╭─ DATA FOR ANALYSIS
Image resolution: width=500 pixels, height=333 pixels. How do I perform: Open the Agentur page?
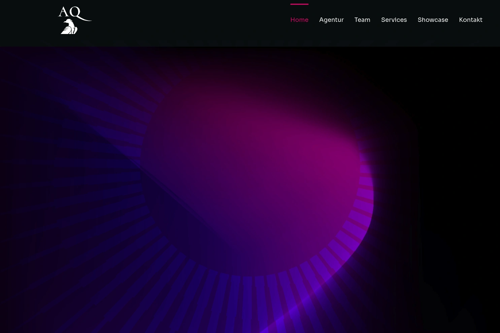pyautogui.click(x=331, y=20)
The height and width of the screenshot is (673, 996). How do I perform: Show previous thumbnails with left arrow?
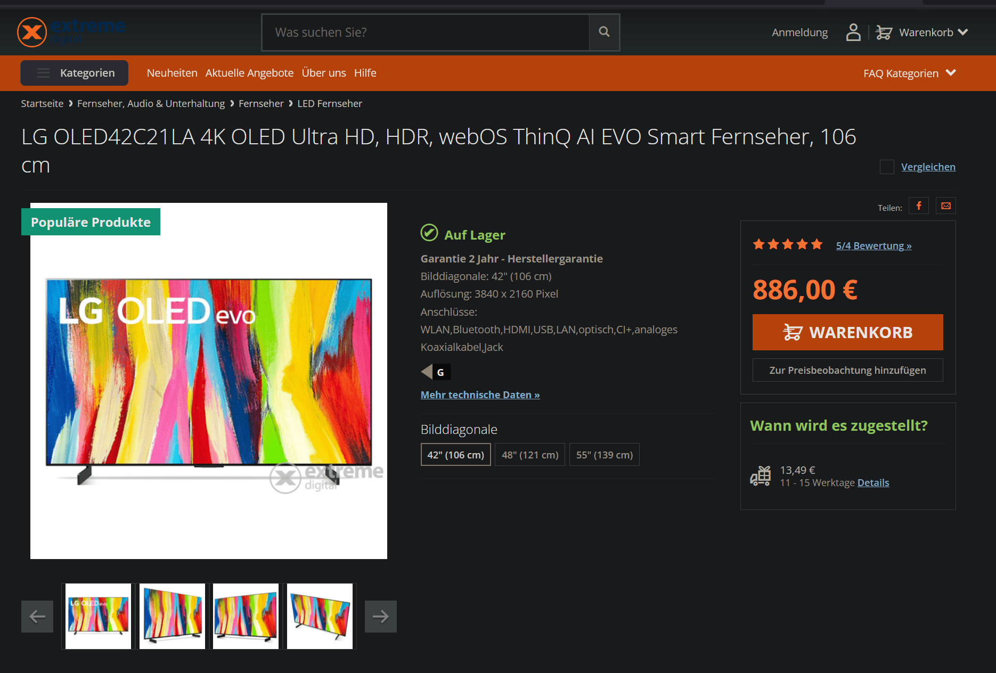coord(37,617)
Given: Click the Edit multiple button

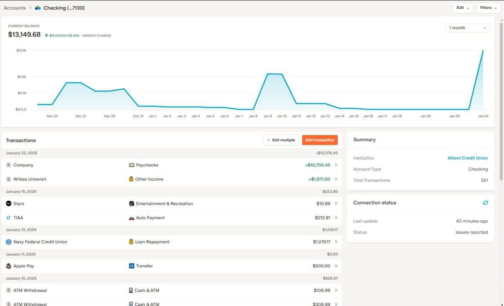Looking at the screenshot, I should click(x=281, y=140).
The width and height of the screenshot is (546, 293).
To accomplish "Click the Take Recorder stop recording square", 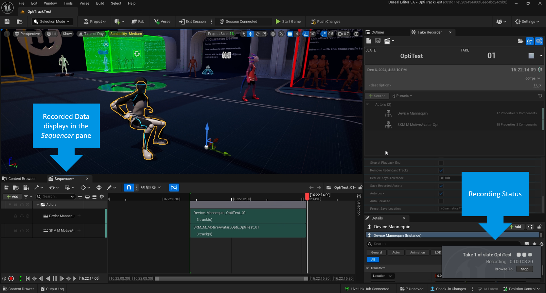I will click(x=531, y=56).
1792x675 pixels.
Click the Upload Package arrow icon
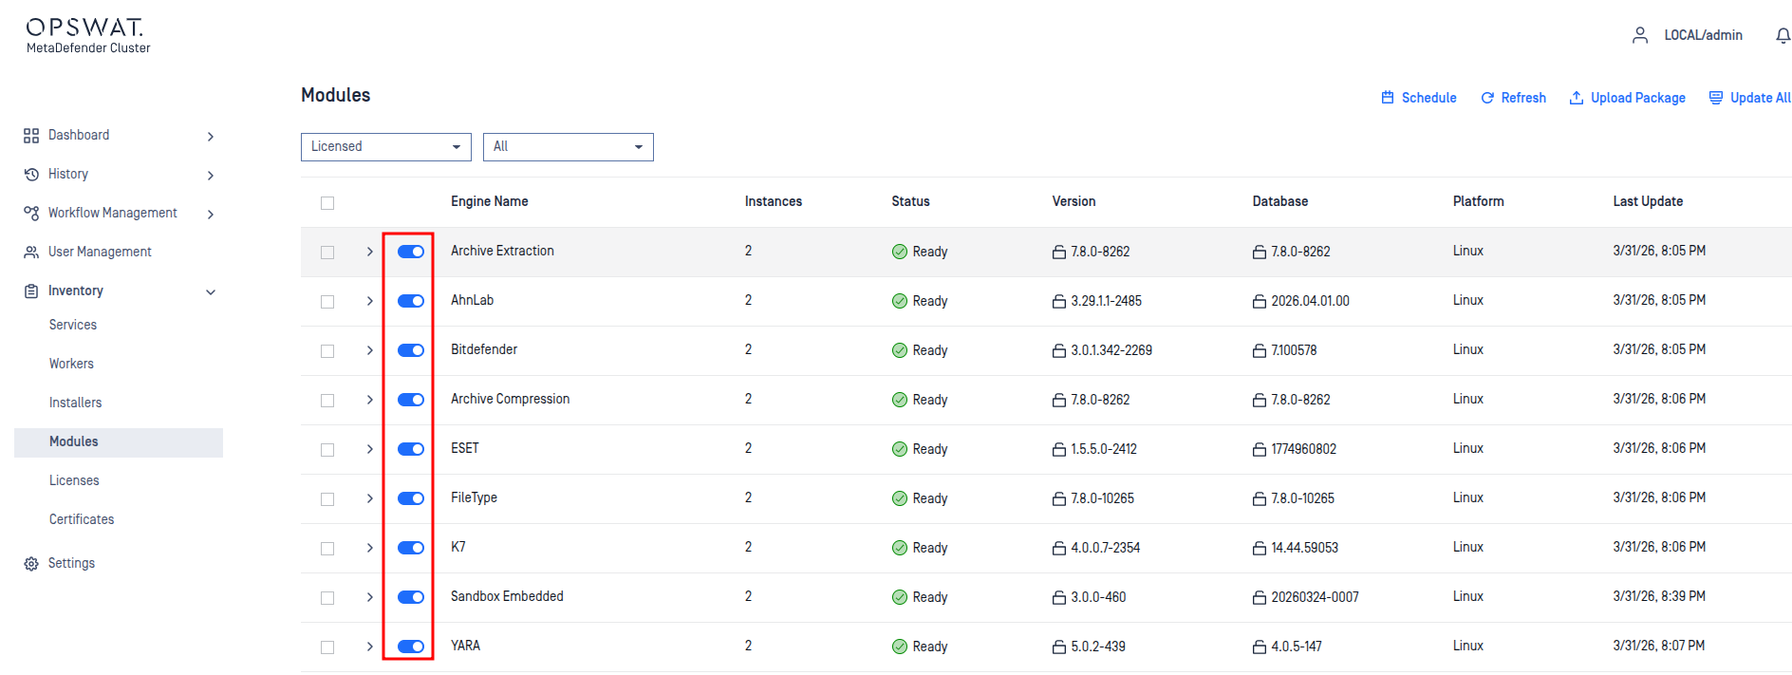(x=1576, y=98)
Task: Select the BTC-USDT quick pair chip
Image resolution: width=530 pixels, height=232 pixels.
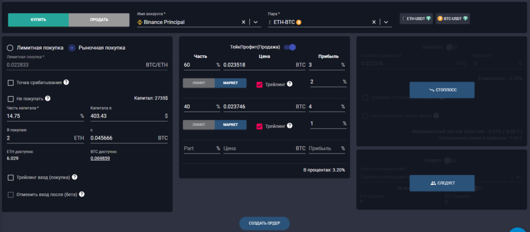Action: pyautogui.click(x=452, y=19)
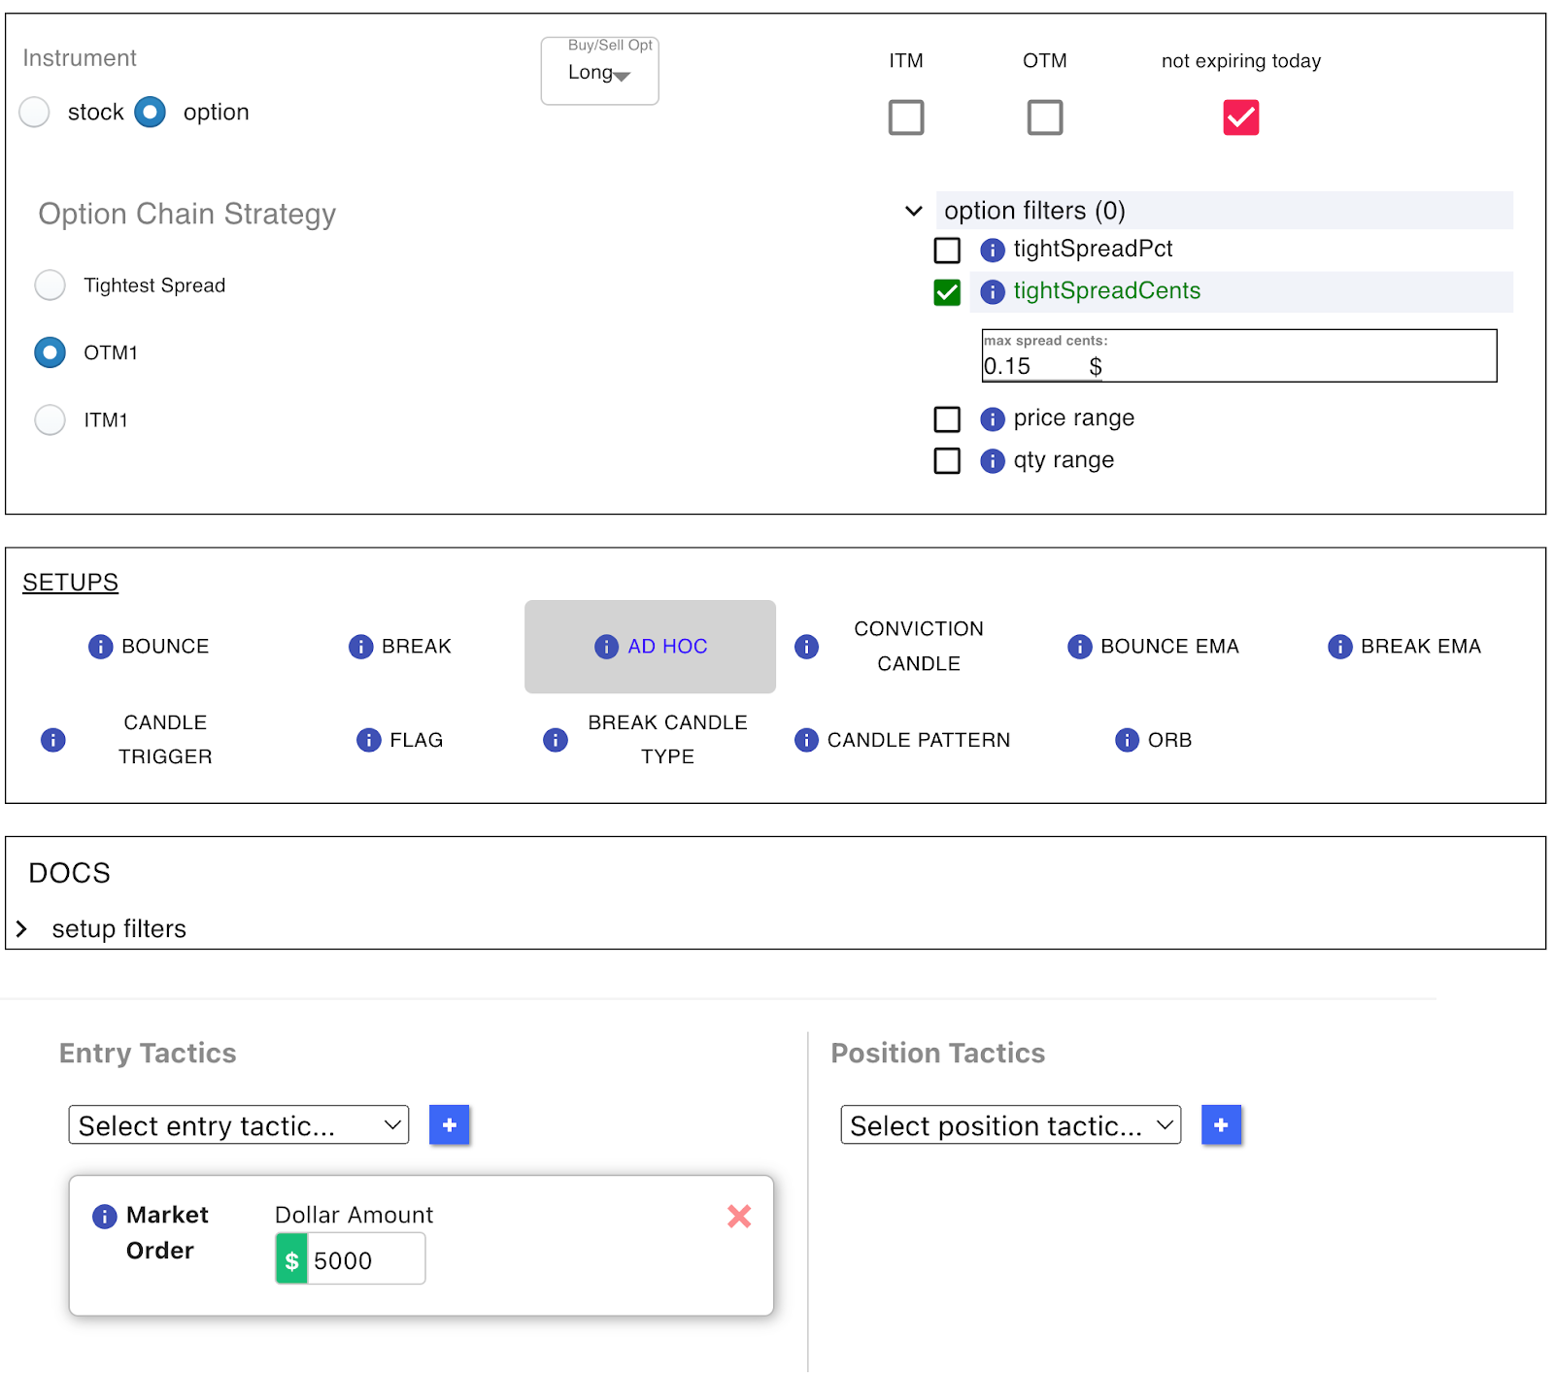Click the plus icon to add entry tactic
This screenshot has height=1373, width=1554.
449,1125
╰─
**TASK TO COMPLETE:** Retype only the lines from the line with "1792x675 pixels." through the last line of the data. Keep both ends and skip the pictures.

**FINAL ANSWER:**
1792x675 pixels.
Click the Upload Package arrow icon
(x=1576, y=98)
Task: Select the BTC-USDT quick pair chip
Image resolution: width=530 pixels, height=232 pixels.
Action: pyautogui.click(x=452, y=19)
Click the plus icon to add entry tactic
This screenshot has height=1373, width=1554.
449,1125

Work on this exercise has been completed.